Here’s why: McKinley already comes home from school saying, “GOD! I HATE school! It’s so BORING!” I thought he’d love Kindergarten, and I’m sure he does some of the time, but his consistent response when adults ask him how he likes school is, “I hate it.” This is not good.
Generally if McKinley is home and not terribly sick, I’ll keep Renee home, too, so they can keep each other company. So yesterday and today they’ve been hanging out and having a fine time. And something they did really got me thinking, Hard, about homeschooling.
I have the German edition of Rosetta Stone, which is a computer program for learning language.

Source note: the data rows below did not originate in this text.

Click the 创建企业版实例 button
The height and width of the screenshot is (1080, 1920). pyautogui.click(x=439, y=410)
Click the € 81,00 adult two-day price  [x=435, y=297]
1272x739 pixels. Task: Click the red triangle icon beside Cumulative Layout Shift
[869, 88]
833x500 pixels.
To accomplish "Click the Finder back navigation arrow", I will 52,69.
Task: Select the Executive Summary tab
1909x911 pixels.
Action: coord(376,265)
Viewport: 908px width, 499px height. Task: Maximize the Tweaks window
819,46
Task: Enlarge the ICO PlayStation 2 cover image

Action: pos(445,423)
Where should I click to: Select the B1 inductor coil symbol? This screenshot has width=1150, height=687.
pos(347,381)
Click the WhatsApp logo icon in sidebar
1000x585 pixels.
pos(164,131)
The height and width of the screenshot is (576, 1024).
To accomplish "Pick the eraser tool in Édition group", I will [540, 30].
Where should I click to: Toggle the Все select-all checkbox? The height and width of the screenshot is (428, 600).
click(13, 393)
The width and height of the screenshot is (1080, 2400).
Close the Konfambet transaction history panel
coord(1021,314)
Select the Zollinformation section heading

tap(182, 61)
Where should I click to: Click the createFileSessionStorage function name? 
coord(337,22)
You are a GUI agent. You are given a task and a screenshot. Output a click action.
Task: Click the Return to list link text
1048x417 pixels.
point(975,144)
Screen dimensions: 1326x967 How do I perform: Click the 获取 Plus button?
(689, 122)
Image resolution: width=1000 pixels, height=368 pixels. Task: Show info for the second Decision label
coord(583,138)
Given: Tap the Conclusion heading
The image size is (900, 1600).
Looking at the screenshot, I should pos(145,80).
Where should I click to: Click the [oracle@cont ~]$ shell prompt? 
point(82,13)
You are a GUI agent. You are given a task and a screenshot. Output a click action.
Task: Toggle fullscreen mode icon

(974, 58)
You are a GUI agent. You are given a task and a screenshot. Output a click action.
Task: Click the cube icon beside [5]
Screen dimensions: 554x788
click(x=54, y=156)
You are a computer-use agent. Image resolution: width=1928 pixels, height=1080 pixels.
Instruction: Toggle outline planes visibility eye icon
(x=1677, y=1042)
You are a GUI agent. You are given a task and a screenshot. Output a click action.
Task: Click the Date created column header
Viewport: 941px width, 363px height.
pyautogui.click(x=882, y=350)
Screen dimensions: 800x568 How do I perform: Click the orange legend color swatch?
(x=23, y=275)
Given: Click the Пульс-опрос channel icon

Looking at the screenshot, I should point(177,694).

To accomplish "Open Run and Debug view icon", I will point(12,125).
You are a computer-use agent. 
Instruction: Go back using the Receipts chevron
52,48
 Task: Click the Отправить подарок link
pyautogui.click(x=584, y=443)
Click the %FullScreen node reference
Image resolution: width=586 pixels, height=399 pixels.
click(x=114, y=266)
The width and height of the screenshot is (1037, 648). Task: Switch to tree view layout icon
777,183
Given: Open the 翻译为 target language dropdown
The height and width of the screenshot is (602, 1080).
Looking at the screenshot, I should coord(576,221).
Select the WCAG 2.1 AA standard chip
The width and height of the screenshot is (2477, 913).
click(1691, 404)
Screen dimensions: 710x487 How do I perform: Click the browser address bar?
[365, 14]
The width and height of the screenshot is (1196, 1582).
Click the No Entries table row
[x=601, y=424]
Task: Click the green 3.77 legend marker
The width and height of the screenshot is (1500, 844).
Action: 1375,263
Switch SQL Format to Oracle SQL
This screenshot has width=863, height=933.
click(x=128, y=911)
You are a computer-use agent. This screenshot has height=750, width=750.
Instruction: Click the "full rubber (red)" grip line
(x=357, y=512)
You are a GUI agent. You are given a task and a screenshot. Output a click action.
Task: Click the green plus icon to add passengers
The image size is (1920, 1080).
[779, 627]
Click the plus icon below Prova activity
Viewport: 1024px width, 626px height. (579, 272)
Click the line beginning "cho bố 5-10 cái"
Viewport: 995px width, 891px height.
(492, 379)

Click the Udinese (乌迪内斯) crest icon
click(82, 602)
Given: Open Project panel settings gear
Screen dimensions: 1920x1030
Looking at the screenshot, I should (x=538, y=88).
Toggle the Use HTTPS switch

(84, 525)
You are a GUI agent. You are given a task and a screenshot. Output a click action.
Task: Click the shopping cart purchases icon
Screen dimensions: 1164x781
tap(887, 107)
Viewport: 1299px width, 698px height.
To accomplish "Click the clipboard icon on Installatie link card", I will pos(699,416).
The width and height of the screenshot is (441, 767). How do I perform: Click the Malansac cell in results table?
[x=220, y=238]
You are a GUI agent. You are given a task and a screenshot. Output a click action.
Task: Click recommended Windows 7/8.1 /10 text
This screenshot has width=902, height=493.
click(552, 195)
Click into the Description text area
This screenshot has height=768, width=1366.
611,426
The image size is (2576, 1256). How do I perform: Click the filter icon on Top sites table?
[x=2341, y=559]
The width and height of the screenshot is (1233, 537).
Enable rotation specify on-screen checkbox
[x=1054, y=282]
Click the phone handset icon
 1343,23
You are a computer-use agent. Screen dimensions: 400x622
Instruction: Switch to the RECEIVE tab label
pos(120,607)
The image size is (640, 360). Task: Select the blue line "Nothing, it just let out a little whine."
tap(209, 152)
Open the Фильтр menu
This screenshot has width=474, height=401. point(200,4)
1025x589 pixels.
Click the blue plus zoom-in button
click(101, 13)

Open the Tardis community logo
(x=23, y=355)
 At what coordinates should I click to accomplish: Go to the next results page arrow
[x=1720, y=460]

I got it almost a year ago in hopes that I could persuade Alex to go to Germany for a year with an exchange student from there who had become a good friend. She wasn’t up for it, so I shoved it away somewhere, only to find it over the weekend. I stuck it in my computer yesterday morning just to see how they would respond to it. They were AMAZING. I don’t have speakers hooked up to my computer, only headphones, so Renee would wear the headphones and repeat all the little German words the woman would say, with great skill, and then McKinley, who is still learning to read English, would listen to Renee say the words and then click on the appropriate box on the computer. Now, I’m not going to say that they were acing it without a mistake, but Damn, damn, damn, they were getting it, and they did the same thing again today.
So anyway, this little post is about the amazing intelligence of children, my children to be exact, heh, heh, heh. And how I think that–especially here in a rural part of the Southern United States–public schools are (control freaks who say five minutes counts for one third of a day, and) limiting the range of experiences our children can experience and thus limiting the growth of their minds. I mean, Kindergarten classrooms are great, but for thirty hours a week? When you are six? I bet it’s BORING after awhile.